● Selected extract:
>> start

VoxEU Column Development

Your new composite index has arrived: Please handle with care

Policymakers and commentators are constantly looking for new ways to measure development. This column warns against embracing new composite indices with little guidance from economic or other theories. It provides a critical overview of the strengths and weaknesses of using such “mashup” indices of development.

A host of indicators are used to track development. The World Bank’s annual World Development Indicators presents hundreds of such indicators (World Bank, 2009). The United Nation’s Millennium Development Goals are defined using a long list of indicators.

Faced with so many indicators – a “large and eclectic dashboard,” as the Stiglitz report nicely puts it (Stiglitz et al. 2009) – there is an understandable desire to form a single composite index. For some of the composite indices found in practice, economic theory provides useful clues as to how the index should be constructed (GDP, for example). This is not the case for another type of composite index that is becoming popular.

For these, neither the list of underlying data nor the aggregation technique is informed by theory or practice. The maker of the composite-indicator has free roam and is largely unconstrained by economic or other theories intended to inform measurement practice. Borrowing from web jargon, I shall call these “mashup indices”.

Probably the most famous example is the Human Development Index (HDI) that is published each year in the United Nations Development Program’s Human Development Report. The HDI is a composite of:

  • life expectancy,
  • schooling (literacy and enrolment rates), and
  • log GDP per capita at purchasing power parity.

The HDI adds up attainments in these three dimensions, with equal weight (one-third each).

Another is the Multidimensional Poverty Index (MPI) was developed by Alkire and Santos (2010), in work done for the 2010 edition of the Human Development Report. The authors choose 10 components;

  • two for health (malnutrition and child mortality),
  • two for education (years of schooling and school enrolment), and
  • six to capture “living standards” (including both access to services and proxies for household wealth).

The three headings – health, education, and living standards – are weighted equally. Poverty is measured separately in each of these 10 dimensions.

Mashups have been devised for other dimensions of development, including governance (notably the Worldwide Governance Indicators), private enterprise regulation (most prominently, the Ease of Doing Business Index), and the environment (such as the Environmental Performance Index).

Probably the most ambitious example was published by Newsweek magazine in August 2010. It tries to identify the “World’s Best Countries”, using a composite of many indicators (many of them already mashup indices) assigned to five groupings: education, health, quality of life, economic competitiveness, and political environment.

The country rankings based on these and other mashup indices often attract media attention. People are naturally keen to see where their country stands. The details of how the composite index was formed, however, rarely get much critical scrutiny. The web-based publications do not (as a rule) comply with prevailing scholarly standards for documenting and defending a new measure.

For and against mashup indices

As data sources become more open and technology develops, creative new mashups can be expected. It is a good time then to take stock of the concerns with existing indices, in the hope of doing better in the future. In a recent working paper (Ravallion 2010), I have tried to provide a critical assessment of the strengths and weaknesses of existing mashup indices of development.

>> end

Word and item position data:
>> start

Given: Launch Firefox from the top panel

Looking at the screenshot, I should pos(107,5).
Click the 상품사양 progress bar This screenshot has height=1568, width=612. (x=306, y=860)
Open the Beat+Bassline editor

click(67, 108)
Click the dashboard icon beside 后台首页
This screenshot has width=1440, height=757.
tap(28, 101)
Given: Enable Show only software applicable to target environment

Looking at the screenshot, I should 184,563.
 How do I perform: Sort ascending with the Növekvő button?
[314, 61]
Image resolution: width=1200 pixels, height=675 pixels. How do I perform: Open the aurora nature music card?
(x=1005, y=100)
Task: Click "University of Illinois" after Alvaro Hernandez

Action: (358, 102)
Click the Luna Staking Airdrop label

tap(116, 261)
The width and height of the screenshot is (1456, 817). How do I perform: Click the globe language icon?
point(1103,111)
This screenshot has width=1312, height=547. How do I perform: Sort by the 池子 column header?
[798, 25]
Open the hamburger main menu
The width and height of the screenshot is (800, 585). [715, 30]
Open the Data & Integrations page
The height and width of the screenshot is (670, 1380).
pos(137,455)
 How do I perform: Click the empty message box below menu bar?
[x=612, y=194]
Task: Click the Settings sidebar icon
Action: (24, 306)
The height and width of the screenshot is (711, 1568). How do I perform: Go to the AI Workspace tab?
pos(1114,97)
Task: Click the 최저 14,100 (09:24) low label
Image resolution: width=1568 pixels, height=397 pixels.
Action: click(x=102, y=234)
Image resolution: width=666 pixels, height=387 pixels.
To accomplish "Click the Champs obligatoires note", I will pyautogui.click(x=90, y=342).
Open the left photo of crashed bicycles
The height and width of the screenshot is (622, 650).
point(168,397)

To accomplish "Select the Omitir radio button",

>> end

● Tasks to complete:
A – In the column on mashup indices, switch "mashup indices" to "combined indices" and write out the passage between "Probably the most ambitious" and "a new measure.", inclusive.
B – Proceed with the column on mashup indices of development, picking up after its last sentence.

● Answers per task:
A –
Probably the most ambitious example was published by Newsweek magazine in August 2010. It tries to identify the “World’s Best Countries”, using a composite of many indicators (many of them already combined indices) assigned to five groupings: education, health, quality of life, economic competitiveness, and political environment.

The country rankings based on these and other combined indices often attract media attention. People are naturally keen to see where their country stands. The details of how the composite index was formed, however, rarely get much critical scrutiny. The web-based publications do not (as a rule) comply with prevailing scholarly standards for documenting and defending a new measure.

B –
There can be gains in forming a mashup index, often stemming from inadequacies of prevailing indices. Composite indices are often trying to attach a number to an important, but unobserved, concept, for which prevailing theories and measurement practices offer little guidance. And there are clear attractions to finding a way of collapsing a (potentially) large number of dimensions into one.

Yet the current enthusiasm for new mashup indices needs to be balanced by clearer warnings for, and more critical scrutiny from, users. Some past mashup indices do not stand up well to such scrutiny. The appendix offers some specific suggestions for a “handle with care” sign for these new composite indices.

While there is invariably a gap between the theoretical ideal and practical measurement, for past mashup indices the gap is huge. Greater clarity is needed on what exactly is being measured. And more attention needs to be given to the trade-offs embodied in the index. In most cases the trade-off is not even identified in the most relevant space for users to judge, and in cases where it can be derived from the data available it has been found to be questionable – implying, for example, unacceptably low valuations of life in poor countries. Indeed, the value of life implicit in the HDI ranges from a remarkably low level in the poorest countries to a very high level in rich countries (Ravallion 1997).

There is a peculiar inconsistency in the literature on mashup indices whereby prices are deemed to be an unreliable guide to trade-offs, and are largely ignored, while the actual weights being assumed in lieu of prices are often not made explicit in the same space as prices. Thus we have no basis to believe that the weights being used are any better than market prices, when available. Nor do we have any basis for believing that the weights bear any resemblance to defensible shadow prices.

Aggregating under such conditions risks stifling, rather than promoting, debate about what trade-offs are in fact acceptable, when such trade-offs need to be set.

Mashup producers need to be more humble about their products. Their rhetoric is often in marked tension with reality. Not all are as ambitious as Newsweek’s effort to find the “World’s Best Countries” using a mashup of mashups. But exaggerated claims are common even in the more academic efforts. One is struck, for example, that the “multidimensional poverty indices” proposed to date actually embrace far fewer dimensions of welfare than commonly-used measures based on consumption at household level (Ravallion 2010). For example, the consumption measure based on a modern household budget or living standards survey will aggregate (actual or imputed) expenditures on literarily hundreds of consumption items (up to 1,000 categories in some surveys). The MPI only identifies six factors for “living standards.” So the MPI leaves out a great many of the multiple dimensions poverty that are included in a standard (“unidimensional”) consumption-based measure.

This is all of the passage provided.